• [Task instructions] Copy word for word the portion of the records that begins with the line containing "438x241 pixels. At" and runs through the end of the records, including both ends. Leave the pictures out of your reproduction.
------
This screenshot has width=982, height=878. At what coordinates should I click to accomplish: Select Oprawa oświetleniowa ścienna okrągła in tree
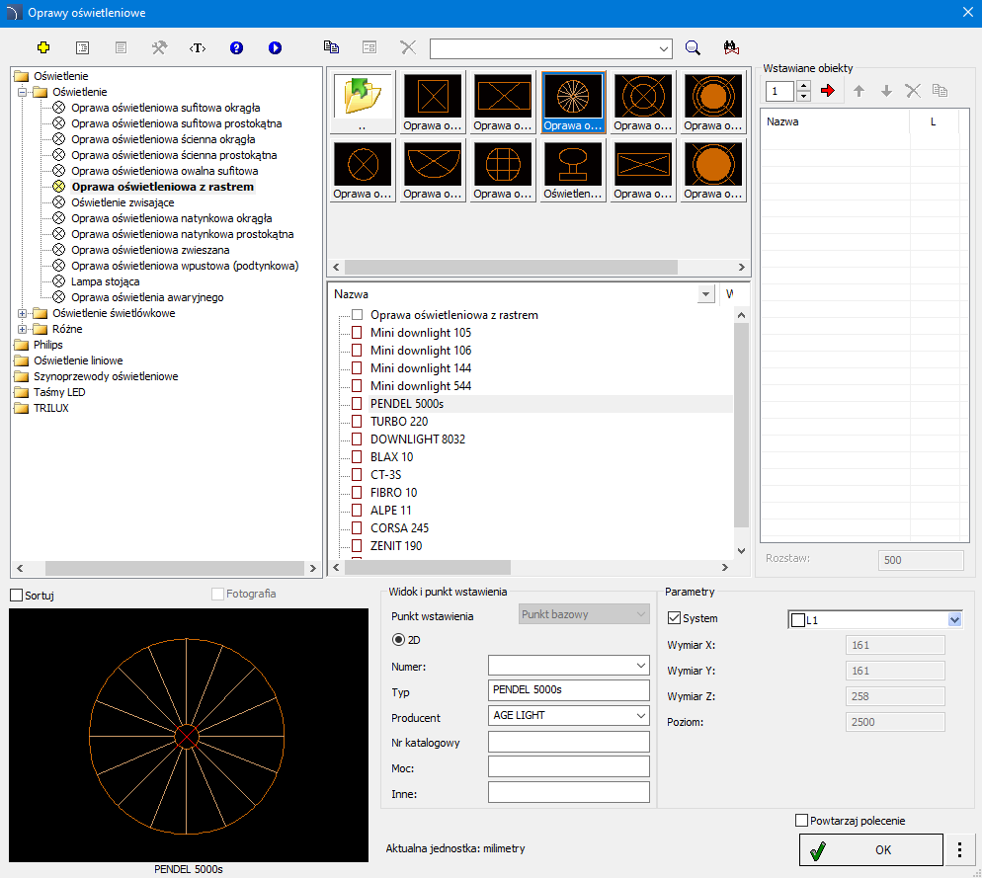coord(163,139)
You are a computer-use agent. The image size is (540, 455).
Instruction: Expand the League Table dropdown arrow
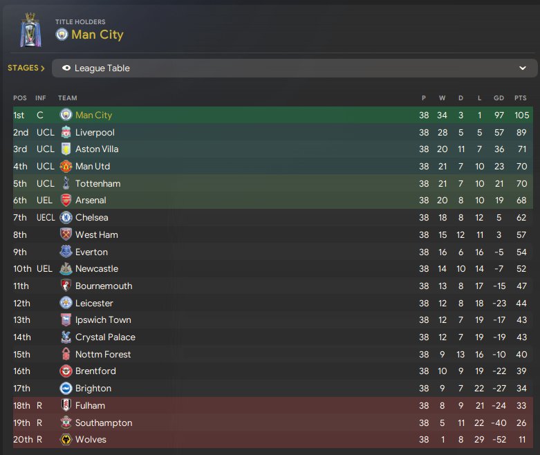coord(523,68)
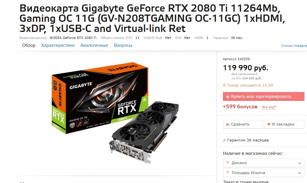Click the Gigabyte RTX 2080 Ti product image

point(115,114)
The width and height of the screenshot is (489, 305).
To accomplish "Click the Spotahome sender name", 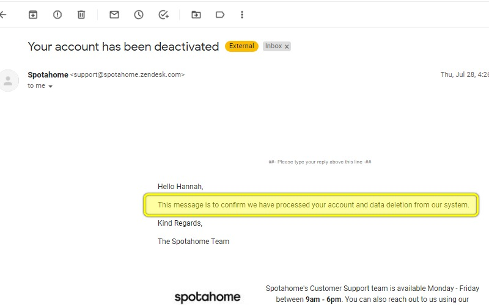I will tap(48, 74).
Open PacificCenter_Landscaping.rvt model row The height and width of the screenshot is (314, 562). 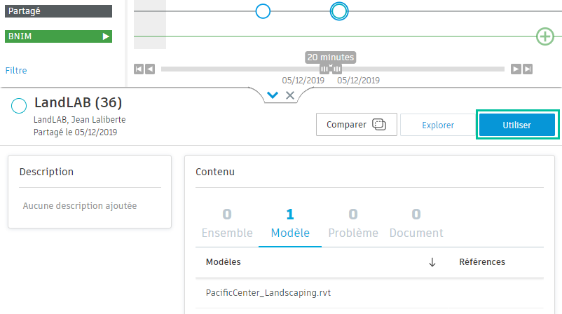point(268,292)
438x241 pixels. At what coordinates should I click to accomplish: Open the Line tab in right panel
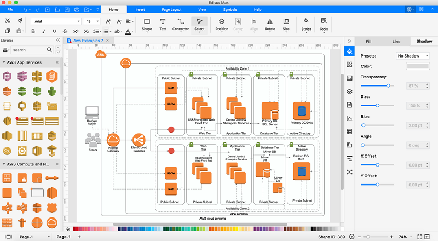(396, 41)
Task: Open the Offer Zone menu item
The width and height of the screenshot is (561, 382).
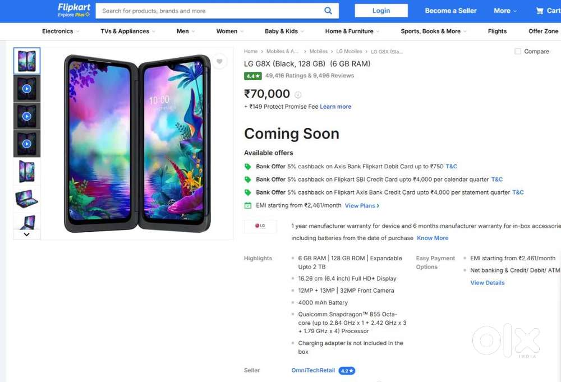Action: 543,31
------
• [Expected answer]
438x241 pixels. At what coordinates should I click to accomplish: Open the Line tab in right panel
(396, 41)
Task: Open the Offer Zone menu item
The width and height of the screenshot is (561, 382).
Action: 543,31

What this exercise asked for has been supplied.